## Material for this exercise
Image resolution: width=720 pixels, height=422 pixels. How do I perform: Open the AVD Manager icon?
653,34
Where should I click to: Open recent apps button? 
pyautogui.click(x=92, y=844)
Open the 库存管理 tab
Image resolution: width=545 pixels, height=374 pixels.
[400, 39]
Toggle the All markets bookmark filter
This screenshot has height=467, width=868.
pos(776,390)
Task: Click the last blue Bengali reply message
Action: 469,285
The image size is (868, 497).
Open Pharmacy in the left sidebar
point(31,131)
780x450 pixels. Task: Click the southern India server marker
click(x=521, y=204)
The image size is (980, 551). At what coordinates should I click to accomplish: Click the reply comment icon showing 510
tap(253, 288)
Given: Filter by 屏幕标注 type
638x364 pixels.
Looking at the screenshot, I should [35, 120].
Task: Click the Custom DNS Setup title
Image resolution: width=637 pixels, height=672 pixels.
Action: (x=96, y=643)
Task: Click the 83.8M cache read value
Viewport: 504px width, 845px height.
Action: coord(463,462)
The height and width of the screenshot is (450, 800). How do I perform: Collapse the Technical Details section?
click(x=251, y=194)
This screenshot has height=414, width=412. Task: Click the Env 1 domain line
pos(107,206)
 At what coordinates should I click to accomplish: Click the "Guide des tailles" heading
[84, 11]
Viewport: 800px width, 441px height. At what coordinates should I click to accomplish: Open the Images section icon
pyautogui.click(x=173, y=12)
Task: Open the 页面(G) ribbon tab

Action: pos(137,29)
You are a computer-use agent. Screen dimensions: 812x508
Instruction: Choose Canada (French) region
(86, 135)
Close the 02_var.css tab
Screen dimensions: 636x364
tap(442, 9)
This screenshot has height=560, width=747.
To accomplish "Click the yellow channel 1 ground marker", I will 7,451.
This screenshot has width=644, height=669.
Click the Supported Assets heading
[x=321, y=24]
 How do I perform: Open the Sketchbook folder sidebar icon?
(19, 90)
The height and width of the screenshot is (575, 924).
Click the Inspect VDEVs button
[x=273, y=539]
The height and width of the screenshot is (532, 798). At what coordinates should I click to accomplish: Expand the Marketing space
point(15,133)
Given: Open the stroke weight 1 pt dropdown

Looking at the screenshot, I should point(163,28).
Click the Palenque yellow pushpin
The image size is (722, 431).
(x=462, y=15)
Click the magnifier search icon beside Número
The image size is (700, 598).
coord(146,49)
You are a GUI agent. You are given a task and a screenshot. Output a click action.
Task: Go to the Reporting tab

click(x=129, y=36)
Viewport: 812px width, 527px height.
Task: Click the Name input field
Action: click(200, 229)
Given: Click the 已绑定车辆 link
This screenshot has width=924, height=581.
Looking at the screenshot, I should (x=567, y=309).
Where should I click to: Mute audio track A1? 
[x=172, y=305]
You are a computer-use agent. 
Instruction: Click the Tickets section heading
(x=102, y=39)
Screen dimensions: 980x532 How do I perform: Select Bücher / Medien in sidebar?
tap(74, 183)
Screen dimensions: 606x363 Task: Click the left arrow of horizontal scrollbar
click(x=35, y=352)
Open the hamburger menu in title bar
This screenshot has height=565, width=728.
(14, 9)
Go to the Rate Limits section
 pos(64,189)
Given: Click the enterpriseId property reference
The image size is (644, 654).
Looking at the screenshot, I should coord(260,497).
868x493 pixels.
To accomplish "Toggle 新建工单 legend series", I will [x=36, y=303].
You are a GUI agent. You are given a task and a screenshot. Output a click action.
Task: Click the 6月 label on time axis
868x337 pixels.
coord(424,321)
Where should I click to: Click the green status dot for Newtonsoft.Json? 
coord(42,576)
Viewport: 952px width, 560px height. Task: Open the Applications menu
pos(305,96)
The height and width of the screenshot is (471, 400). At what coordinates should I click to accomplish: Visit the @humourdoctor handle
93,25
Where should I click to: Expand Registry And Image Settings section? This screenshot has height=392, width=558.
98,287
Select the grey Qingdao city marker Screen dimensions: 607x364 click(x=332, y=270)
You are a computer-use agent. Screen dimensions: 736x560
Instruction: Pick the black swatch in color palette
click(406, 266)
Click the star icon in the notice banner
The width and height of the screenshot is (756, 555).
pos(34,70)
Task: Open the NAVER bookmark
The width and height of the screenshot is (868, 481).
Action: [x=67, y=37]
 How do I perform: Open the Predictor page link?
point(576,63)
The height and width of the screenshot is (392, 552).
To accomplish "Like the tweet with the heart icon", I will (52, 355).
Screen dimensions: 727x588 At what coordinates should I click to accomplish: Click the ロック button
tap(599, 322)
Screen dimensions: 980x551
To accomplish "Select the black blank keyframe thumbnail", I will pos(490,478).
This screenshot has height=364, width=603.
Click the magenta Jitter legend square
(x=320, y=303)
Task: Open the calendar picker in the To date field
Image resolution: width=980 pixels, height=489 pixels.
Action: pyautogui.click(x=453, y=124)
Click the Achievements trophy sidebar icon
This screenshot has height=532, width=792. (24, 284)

## Exercise instructions
Would you reproduce the whole listing exactly as it stands?

## Response to this task
Image resolution: width=720 pixels, height=422 pixels. How do I perform: Open the AVD Manager icon?
653,34
Where should I click to: Open recent apps button? 
pyautogui.click(x=92, y=844)
Open the 库存管理 tab
Image resolution: width=545 pixels, height=374 pixels.
[400, 39]
Toggle the All markets bookmark filter
This screenshot has height=467, width=868.
pos(776,390)
Task: Click the last blue Bengali reply message
Action: 469,285
The image size is (868, 497).
Open Pharmacy in the left sidebar
point(31,131)
780x450 pixels. Task: Click the southern India server marker
click(x=521, y=204)
The image size is (980, 551). At what coordinates should I click to accomplish: Click the reply comment icon showing 510
tap(253, 288)
Given: Filter by 屏幕标注 type
638x364 pixels.
Looking at the screenshot, I should [35, 120].
Task: Click the Custom DNS Setup title
Image resolution: width=637 pixels, height=672 pixels.
Action: (x=96, y=643)
Task: Click the 83.8M cache read value
Viewport: 504px width, 845px height.
Action: coord(463,462)
The height and width of the screenshot is (450, 800). How do I perform: Collapse the Technical Details section?
click(x=251, y=194)
This screenshot has height=414, width=412. Task: Click the Env 1 domain line
pos(107,206)
 At what coordinates should I click to accomplish: Click the "Guide des tailles" heading
[84, 11]
Viewport: 800px width, 441px height. At what coordinates should I click to accomplish: Open the Images section icon
pyautogui.click(x=173, y=12)
Task: Open the 页面(G) ribbon tab

Action: pos(137,29)
You are a computer-use agent. Screen dimensions: 812x508
Instruction: Choose Canada (French) region
(86, 135)
Close the 02_var.css tab
Screen dimensions: 636x364
tap(442, 9)
This screenshot has height=560, width=747.
To accomplish "Click the yellow channel 1 ground marker", I will 7,451.
This screenshot has width=644, height=669.
Click the Supported Assets heading
[x=321, y=24]
 How do I perform: Open the Sketchbook folder sidebar icon?
(19, 90)
The height and width of the screenshot is (575, 924).
Click the Inspect VDEVs button
[x=273, y=539]
The height and width of the screenshot is (532, 798). At what coordinates should I click to accomplish: Expand the Marketing space
point(15,133)
Given: Open the stroke weight 1 pt dropdown

Looking at the screenshot, I should point(163,28).
Click the Palenque yellow pushpin
The image size is (722, 431).
(x=462, y=15)
Click the magnifier search icon beside Número
The image size is (700, 598).
coord(146,49)
You are a GUI agent. You are given a task and a screenshot. Output a click action.
Task: Go to the Reporting tab

click(x=129, y=36)
Viewport: 812px width, 527px height.
Task: Click the Name input field
Action: click(200, 229)
Given: Click the 已绑定车辆 link
This screenshot has width=924, height=581.
Looking at the screenshot, I should (x=567, y=309).
Where should I click to: Mute audio track A1? 
[x=172, y=305]
You are a computer-use agent. 
Instruction: Click the Tickets section heading
(x=102, y=39)
Screen dimensions: 980x532 How do I perform: Select Bücher / Medien in sidebar?
tap(74, 183)
Screen dimensions: 606x363 Task: Click the left arrow of horizontal scrollbar
click(x=35, y=352)
Open the hamburger menu in title bar
This screenshot has height=565, width=728.
(14, 9)
Go to the Rate Limits section
 pos(64,189)
Given: Click the enterpriseId property reference
The image size is (644, 654).
Looking at the screenshot, I should coord(260,497).
868x493 pixels.
To accomplish "Toggle 新建工单 legend series", I will [x=36, y=303].
You are a GUI agent. You are given a task and a screenshot. Output a click action.
Task: Click the 6月 label on time axis
868x337 pixels.
coord(424,321)
Where should I click to: Click the green status dot for Newtonsoft.Json? 
coord(42,576)
Viewport: 952px width, 560px height. Task: Open the Applications menu
pos(305,96)
The height and width of the screenshot is (471, 400). At what coordinates should I click to accomplish: Visit the @humourdoctor handle
93,25
Where should I click to: Expand Registry And Image Settings section? This screenshot has height=392, width=558.
98,287
Select the grey Qingdao city marker Screen dimensions: 607x364 click(x=332, y=270)
You are a computer-use agent. Screen dimensions: 736x560
Instruction: Pick the black swatch in color palette
click(406, 266)
Click the star icon in the notice banner
The width and height of the screenshot is (756, 555).
pos(34,70)
Task: Open the NAVER bookmark
The width and height of the screenshot is (868, 481).
Action: [x=67, y=37]
 How do I perform: Open the Predictor page link?
point(576,63)
The height and width of the screenshot is (392, 552).
To accomplish "Like the tweet with the heart icon", I will (52, 355).
Screen dimensions: 727x588 At what coordinates should I click to accomplish: Click the ロック button
tap(599, 322)
Screen dimensions: 980x551
To accomplish "Select the black blank keyframe thumbnail", I will pos(490,478).
This screenshot has height=364, width=603.
Click the magenta Jitter legend square
(x=320, y=303)
Task: Open the calendar picker in the To date field
Image resolution: width=980 pixels, height=489 pixels.
Action: pyautogui.click(x=453, y=124)
Click the Achievements trophy sidebar icon
This screenshot has height=532, width=792. (24, 284)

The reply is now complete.